# Task brief
If a line below contains the string "axis", copy it out.

------ Listed records

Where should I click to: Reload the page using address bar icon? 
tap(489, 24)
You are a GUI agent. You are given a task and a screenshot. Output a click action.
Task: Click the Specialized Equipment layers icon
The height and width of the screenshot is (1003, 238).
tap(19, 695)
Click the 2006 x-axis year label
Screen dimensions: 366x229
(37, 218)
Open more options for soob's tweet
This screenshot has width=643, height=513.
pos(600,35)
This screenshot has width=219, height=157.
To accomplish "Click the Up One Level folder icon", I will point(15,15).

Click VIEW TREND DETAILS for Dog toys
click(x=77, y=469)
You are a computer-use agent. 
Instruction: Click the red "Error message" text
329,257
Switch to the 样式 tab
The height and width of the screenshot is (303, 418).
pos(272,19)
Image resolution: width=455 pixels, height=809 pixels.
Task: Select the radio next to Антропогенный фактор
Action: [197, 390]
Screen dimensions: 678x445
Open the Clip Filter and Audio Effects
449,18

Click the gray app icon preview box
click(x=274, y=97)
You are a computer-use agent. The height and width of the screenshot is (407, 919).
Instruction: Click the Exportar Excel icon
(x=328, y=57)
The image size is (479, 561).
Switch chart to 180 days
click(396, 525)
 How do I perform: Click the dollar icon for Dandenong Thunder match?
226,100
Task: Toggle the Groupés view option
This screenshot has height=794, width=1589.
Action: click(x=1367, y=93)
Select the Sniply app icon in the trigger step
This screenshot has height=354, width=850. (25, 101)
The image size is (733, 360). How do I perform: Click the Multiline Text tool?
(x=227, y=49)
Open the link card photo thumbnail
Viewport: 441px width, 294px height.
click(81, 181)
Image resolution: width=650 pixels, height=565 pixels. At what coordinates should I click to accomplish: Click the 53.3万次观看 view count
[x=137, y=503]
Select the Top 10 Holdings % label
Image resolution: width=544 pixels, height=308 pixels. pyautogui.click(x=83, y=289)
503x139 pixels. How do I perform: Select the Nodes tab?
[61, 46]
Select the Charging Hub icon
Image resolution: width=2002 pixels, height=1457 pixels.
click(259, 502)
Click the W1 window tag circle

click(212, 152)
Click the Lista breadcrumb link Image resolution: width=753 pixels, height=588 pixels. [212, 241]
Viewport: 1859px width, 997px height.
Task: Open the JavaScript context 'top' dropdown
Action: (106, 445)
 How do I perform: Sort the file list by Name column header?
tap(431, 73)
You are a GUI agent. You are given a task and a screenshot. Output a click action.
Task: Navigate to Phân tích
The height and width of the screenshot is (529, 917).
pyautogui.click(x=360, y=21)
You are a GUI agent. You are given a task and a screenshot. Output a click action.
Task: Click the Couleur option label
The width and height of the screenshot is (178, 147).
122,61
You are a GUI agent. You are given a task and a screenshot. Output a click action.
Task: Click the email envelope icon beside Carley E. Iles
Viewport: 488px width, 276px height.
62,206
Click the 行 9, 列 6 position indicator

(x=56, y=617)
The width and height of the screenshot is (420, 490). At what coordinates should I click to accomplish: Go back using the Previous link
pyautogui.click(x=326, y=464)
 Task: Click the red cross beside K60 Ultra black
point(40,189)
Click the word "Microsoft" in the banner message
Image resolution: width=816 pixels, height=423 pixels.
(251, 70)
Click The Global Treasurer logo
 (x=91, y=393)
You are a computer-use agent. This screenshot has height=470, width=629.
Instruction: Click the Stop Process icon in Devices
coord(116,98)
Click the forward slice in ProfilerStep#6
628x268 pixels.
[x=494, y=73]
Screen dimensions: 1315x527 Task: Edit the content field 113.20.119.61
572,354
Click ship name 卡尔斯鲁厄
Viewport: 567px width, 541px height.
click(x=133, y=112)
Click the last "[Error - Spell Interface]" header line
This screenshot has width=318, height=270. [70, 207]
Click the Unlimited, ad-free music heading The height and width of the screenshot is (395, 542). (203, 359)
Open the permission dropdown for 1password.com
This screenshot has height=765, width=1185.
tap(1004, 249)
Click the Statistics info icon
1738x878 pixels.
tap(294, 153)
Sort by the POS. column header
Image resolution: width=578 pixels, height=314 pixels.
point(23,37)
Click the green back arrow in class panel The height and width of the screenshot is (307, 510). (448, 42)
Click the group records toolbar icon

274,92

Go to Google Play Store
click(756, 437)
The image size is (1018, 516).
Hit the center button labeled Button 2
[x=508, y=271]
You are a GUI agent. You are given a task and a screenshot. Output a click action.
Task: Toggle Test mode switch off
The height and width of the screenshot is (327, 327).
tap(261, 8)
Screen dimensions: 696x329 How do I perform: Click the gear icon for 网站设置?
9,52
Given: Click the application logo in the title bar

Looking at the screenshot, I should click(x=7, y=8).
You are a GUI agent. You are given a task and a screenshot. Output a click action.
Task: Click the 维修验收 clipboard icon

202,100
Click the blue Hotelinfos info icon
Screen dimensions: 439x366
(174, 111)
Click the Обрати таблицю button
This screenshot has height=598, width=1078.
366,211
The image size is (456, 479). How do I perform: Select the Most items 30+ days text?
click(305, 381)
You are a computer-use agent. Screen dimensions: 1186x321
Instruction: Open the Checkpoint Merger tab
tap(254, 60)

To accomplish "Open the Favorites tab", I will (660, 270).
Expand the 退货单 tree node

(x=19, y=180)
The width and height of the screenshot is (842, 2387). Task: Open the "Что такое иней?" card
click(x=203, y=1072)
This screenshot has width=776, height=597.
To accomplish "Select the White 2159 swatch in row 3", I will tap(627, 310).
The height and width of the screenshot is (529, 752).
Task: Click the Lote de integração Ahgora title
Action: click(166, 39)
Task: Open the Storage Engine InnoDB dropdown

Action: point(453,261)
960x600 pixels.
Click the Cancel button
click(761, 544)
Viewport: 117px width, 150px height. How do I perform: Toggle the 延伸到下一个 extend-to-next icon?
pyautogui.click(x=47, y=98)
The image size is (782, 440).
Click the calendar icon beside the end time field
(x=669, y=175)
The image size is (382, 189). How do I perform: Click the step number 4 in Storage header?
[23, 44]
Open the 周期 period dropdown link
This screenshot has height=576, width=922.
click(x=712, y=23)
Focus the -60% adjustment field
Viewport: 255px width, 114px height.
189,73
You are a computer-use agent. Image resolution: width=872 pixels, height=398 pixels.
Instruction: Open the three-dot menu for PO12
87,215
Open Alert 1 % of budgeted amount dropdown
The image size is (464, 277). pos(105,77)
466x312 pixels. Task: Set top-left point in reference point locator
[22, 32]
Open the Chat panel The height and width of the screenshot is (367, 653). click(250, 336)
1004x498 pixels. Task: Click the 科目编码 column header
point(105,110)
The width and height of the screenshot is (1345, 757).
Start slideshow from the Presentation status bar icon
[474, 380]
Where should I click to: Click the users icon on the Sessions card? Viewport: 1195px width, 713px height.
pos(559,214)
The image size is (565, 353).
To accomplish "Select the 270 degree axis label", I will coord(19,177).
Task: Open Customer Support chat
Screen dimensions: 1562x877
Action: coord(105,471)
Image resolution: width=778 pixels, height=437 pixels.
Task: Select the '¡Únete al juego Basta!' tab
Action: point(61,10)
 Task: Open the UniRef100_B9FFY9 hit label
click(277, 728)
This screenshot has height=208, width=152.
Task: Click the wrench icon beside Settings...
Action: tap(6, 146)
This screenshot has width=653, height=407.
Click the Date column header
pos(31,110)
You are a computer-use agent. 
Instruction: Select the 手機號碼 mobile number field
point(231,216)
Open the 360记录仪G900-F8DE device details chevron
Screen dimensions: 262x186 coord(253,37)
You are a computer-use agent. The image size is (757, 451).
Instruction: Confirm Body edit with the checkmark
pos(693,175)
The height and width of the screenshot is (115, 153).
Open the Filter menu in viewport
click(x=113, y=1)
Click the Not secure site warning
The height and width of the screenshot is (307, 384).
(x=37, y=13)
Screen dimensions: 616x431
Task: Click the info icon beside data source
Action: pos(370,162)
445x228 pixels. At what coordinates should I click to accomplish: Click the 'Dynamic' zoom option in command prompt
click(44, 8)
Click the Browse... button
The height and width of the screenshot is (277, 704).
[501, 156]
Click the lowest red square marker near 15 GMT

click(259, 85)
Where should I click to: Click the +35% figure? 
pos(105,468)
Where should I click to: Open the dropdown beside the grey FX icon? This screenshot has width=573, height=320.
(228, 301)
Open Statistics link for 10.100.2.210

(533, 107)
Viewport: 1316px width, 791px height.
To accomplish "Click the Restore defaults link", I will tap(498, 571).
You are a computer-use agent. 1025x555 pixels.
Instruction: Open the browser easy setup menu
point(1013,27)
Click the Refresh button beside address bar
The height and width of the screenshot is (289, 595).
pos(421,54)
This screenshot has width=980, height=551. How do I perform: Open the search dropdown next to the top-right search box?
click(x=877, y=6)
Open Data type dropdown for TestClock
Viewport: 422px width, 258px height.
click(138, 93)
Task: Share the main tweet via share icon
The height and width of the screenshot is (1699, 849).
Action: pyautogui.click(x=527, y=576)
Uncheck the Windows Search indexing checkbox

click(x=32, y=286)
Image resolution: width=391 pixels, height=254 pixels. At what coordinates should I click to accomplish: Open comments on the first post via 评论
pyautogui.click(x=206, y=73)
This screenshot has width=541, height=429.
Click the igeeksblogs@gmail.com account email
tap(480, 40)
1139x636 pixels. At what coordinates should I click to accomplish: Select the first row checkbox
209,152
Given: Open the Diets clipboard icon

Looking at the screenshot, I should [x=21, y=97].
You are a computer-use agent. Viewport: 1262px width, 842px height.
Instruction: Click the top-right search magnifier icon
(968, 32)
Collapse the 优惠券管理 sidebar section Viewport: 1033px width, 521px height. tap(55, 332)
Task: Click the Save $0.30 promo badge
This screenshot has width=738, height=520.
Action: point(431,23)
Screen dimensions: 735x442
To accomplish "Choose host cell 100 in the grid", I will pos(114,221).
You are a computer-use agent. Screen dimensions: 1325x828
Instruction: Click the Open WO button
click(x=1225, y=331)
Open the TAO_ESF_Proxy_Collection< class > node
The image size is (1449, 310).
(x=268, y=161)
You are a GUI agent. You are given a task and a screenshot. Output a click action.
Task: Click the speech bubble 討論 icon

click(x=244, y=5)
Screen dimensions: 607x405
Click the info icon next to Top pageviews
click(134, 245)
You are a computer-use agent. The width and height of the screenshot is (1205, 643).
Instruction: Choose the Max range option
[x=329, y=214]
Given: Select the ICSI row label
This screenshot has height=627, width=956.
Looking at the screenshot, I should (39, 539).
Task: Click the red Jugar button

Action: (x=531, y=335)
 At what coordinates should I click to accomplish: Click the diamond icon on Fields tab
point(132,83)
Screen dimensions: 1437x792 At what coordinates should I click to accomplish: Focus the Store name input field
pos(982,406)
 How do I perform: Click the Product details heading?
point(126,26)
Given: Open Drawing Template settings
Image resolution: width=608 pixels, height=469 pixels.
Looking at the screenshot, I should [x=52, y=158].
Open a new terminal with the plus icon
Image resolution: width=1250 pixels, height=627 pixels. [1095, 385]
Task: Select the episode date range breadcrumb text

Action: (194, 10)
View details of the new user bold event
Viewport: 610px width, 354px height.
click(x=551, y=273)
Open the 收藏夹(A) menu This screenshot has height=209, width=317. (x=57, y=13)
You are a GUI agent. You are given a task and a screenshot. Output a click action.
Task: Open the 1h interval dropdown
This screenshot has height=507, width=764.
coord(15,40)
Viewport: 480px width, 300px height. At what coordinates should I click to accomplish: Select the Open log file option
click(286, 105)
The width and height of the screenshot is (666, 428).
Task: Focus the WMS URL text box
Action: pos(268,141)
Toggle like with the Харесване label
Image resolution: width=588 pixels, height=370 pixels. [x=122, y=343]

------------

# Expected output
Click the 2006 x-axis year label
To accomplish "Select the 270 degree axis label", I will coord(19,177).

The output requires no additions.